La calidad de la sanidad española ha caido tanto que está ahora a la altura de los países excomunistas. Exactamente, a la de Hungría, en el puesto 22 de una treintena europeos, según un estudio avalado por la UE.
Una sanidad que va a la ruina, sobre todo, al tener que atender a millones de personas que nunca cotizaron.
La educación está en los últimos lugares de la OCDE, y el FMI afirma que España sólo volverá a crecer en 2014, cuando se pondrá como en 2008.
Además, está derrumbándose el sistema de protección social del que más presumían las fuerzas políticas: las pensiones, también según la UE, corren peligro de bancarrota. Definitivamente, las únicas cifras españolas que son superiores a las de otros países son las del paro.
Ahora aparece un estudio de la universidad Pompeu Fabra para Caja Duero según el cual los marcadores de servicios sociales están aquí en 5.162 euros por persona, cuando la media de los Quince de la UE, antes de la ampliación a 27, alcanzaba ya los 7.277.
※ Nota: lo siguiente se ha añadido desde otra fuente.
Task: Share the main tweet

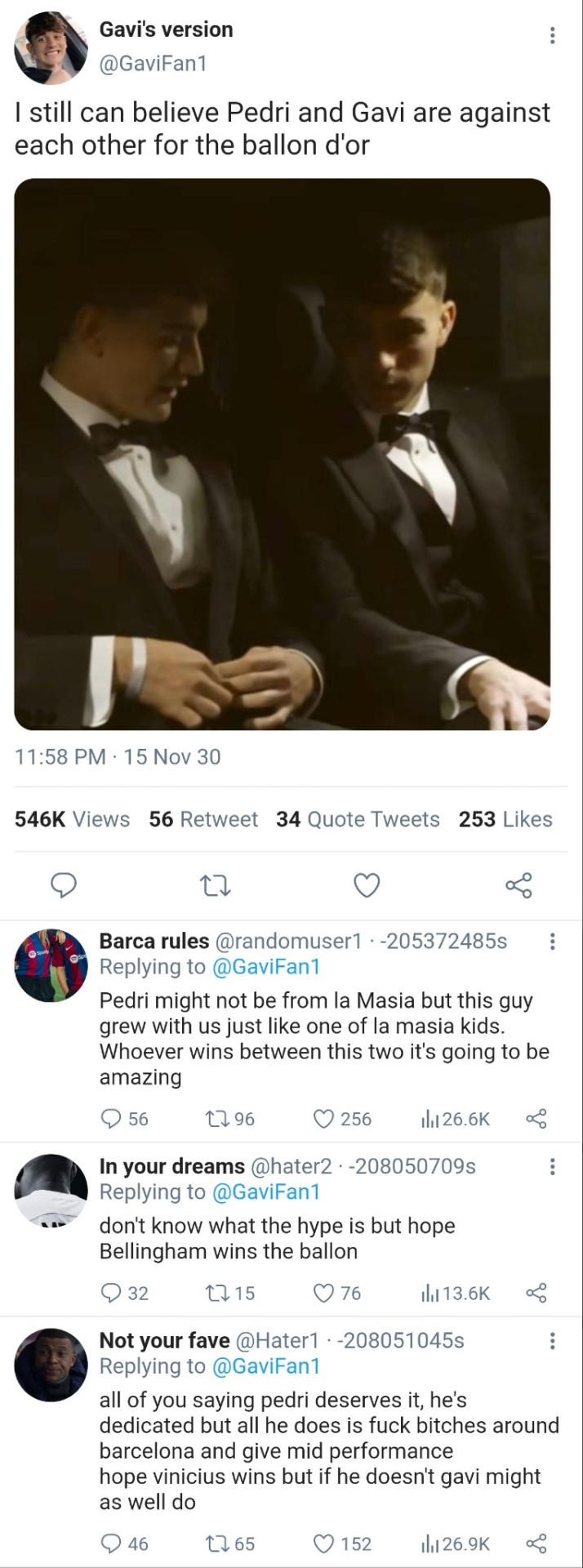Action: (x=518, y=885)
Son euros estandarizados, que equiparan el poder de compra entre todos los países. Grecia o Irlanda, que en 1996 estaban en peor posición que España, ya la han superado, según estos datos.
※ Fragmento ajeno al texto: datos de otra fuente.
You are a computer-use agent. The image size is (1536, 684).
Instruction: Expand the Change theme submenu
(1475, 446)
Sufrimos un desmoronamiento general. Los presupuestos para la inversión productiva se van en pagar el paro generando así un sistema parasitario e improductivo. Y la gran promesa zapateril de cambiar ladrillos por investigación ha quedado truncada: ni ladrillos, ni investigación, cuya inversión se reduce en 2010 más del veinte por ciento.
No casualmente, el sabio Mariano Barbacid presentaba su dimisión como director del único centro español de investigación del cáncer que era puntero en el mundo.
No es una anécdota: menos al fútbol, este país pierde en todo.